Start of The data

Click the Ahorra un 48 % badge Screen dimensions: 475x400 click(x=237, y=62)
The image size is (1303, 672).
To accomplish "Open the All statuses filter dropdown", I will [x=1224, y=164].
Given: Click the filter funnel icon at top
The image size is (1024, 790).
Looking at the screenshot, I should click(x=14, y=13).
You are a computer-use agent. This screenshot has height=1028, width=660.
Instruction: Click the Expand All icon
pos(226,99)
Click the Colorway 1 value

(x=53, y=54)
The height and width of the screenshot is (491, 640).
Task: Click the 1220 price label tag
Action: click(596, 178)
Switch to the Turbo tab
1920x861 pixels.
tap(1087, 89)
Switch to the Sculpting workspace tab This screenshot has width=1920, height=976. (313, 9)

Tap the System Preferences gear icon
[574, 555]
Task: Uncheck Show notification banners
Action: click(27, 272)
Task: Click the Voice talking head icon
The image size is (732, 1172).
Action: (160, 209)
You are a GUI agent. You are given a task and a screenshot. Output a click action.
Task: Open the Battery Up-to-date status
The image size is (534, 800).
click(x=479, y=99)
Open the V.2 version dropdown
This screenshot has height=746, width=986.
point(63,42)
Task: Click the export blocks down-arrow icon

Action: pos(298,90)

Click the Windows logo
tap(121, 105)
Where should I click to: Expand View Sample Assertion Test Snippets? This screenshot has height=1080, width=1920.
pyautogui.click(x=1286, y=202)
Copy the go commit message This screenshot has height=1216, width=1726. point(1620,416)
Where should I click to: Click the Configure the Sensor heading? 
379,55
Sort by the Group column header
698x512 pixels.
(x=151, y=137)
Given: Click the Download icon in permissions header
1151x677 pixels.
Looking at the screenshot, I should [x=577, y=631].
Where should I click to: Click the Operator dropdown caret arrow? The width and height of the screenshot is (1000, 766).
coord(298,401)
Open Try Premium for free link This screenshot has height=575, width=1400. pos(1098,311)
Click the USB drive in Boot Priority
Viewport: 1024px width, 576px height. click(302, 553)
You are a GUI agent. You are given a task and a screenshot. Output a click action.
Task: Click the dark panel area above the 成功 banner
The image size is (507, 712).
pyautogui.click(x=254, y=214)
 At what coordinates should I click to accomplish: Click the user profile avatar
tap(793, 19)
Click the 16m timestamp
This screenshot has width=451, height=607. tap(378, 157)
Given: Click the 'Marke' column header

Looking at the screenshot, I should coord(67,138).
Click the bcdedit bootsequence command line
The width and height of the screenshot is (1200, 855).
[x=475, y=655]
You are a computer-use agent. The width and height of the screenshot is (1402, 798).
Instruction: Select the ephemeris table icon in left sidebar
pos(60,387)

End of The data

**Exercise prompt:**
All of the data, from the first line to the last, should be written out exactly.

**Answer section:**
Click the Ahorra un 48 % badge Screen dimensions: 475x400 click(x=237, y=62)
The image size is (1303, 672).
To accomplish "Open the All statuses filter dropdown", I will [x=1224, y=164].
Given: Click the filter funnel icon at top
The image size is (1024, 790).
Looking at the screenshot, I should click(x=14, y=13).
You are a computer-use agent. This screenshot has height=1028, width=660.
Instruction: Click the Expand All icon
pos(226,99)
Click the Colorway 1 value

(x=53, y=54)
The height and width of the screenshot is (491, 640).
Task: Click the 1220 price label tag
Action: click(596, 178)
Switch to the Turbo tab
1920x861 pixels.
tap(1087, 89)
Switch to the Sculpting workspace tab This screenshot has width=1920, height=976. (313, 9)

Tap the System Preferences gear icon
[574, 555]
Task: Uncheck Show notification banners
Action: click(27, 272)
Task: Click the Voice talking head icon
The image size is (732, 1172).
Action: (160, 209)
You are a GUI agent. You are given a task and a screenshot. Output a click action.
Task: Open the Battery Up-to-date status
The image size is (534, 800).
click(x=479, y=99)
Open the V.2 version dropdown
This screenshot has height=746, width=986.
point(63,42)
Task: Click the export blocks down-arrow icon

Action: pos(298,90)

Click the Windows logo
tap(121, 105)
Where should I click to: Expand View Sample Assertion Test Snippets? This screenshot has height=1080, width=1920.
pyautogui.click(x=1286, y=202)
Copy the go commit message This screenshot has height=1216, width=1726. point(1620,416)
Where should I click to: Click the Configure the Sensor heading? 
379,55
Sort by the Group column header
698x512 pixels.
(x=151, y=137)
Given: Click the Download icon in permissions header
1151x677 pixels.
Looking at the screenshot, I should [x=577, y=631].
Where should I click to: Click the Operator dropdown caret arrow? The width and height of the screenshot is (1000, 766).
coord(298,401)
Open Try Premium for free link This screenshot has height=575, width=1400. pos(1098,311)
Click the USB drive in Boot Priority
Viewport: 1024px width, 576px height. click(302, 553)
You are a GUI agent. You are given a task and a screenshot. Output a click action.
Task: Click the dark panel area above the 成功 banner
The image size is (507, 712).
pyautogui.click(x=254, y=214)
 At what coordinates should I click to accomplish: Click the user profile avatar
tap(793, 19)
Click the 16m timestamp
This screenshot has width=451, height=607. tap(378, 157)
Given: Click the 'Marke' column header

Looking at the screenshot, I should coord(67,138).
Click the bcdedit bootsequence command line
The width and height of the screenshot is (1200, 855).
[x=475, y=655]
You are a computer-use agent. The width and height of the screenshot is (1402, 798).
Instruction: Select the ephemeris table icon in left sidebar
pos(60,387)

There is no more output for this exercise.